Wiesbaden - Die Nachfrage nach dem Betreuungsgeld für Kleinkinder ist in Ostdeutschland deutlich angestiegen. Im ersten Quartal wurde es für rund 11 450 Kinder im Osten der Republik ausgezahlt, wie das Statistische Bundesamt am Dienstag in Wiesbaden mitteilte. Im letzten Quartal des Vorjahres waren es mit 4650 weit weniger als die Hälfte der jetzigen Bezieher. Dennoch kommen nur acht Prozent der Leistungsbezieher aus Ostdeutschland. Bundesweit wurde das Betreuungsgeld für 145 769 Kinder ausgezahlt, gut 80 900 mehr als im letzten Quartal 2013. Es kann seit August 2013 beantragt werden.
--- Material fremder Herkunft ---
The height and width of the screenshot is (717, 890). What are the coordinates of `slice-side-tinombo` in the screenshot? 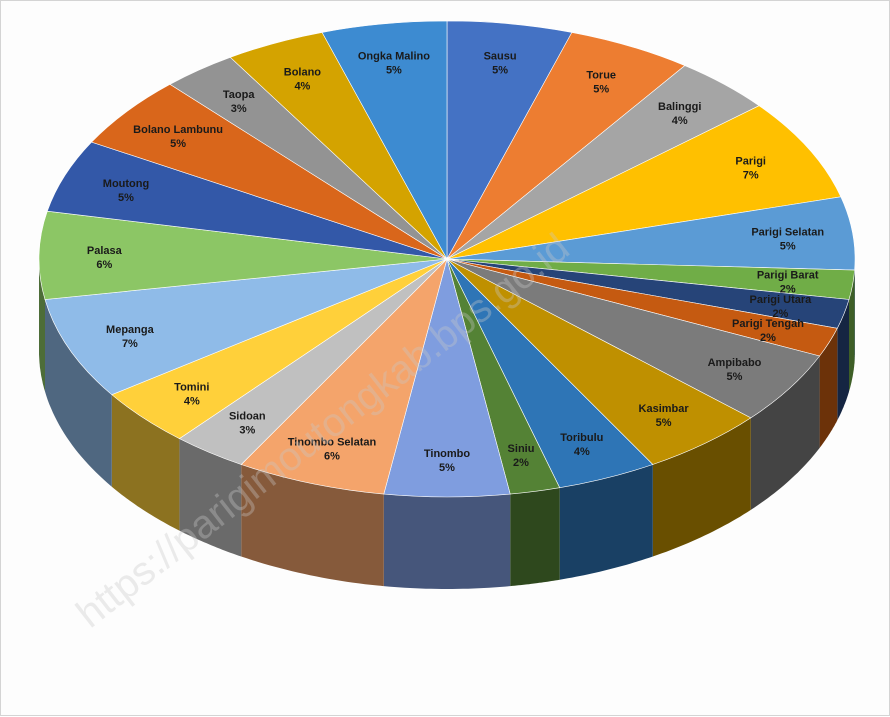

Zudem nutzen Eltern in Ostdeutschland das Betreuungsgeld laut Statistik kürzer als Familien in Westdeutschland. Demnach habe nur ein Fünftel der ostdeutschen Familien einen Antrag auf den vollen Zeitraum von 22 Monaten gestellt - im Westen waren es 80 Prozent.

Eltern haben Anspruch auf Betreuungsgeld, wenn sie ihr Kind nicht in eine öffentlich geförderte Einrichtung oder zu einer Tagesmutter geben. Es beträgt 100 Euro monatlich und wird maximal bis zum dritten Lebensjahr ausgezahlt. Nach den aktuellsten Zahlen des Statistischen Bundesamts von März 2013 war die Betreuungsquote bei den unter Dreijährigen in Kindertagesstätten und Tagespflege in Ostdeutschland mit 50 Prozent doppelt so hoch wie die im Westen der Bundesrepublik.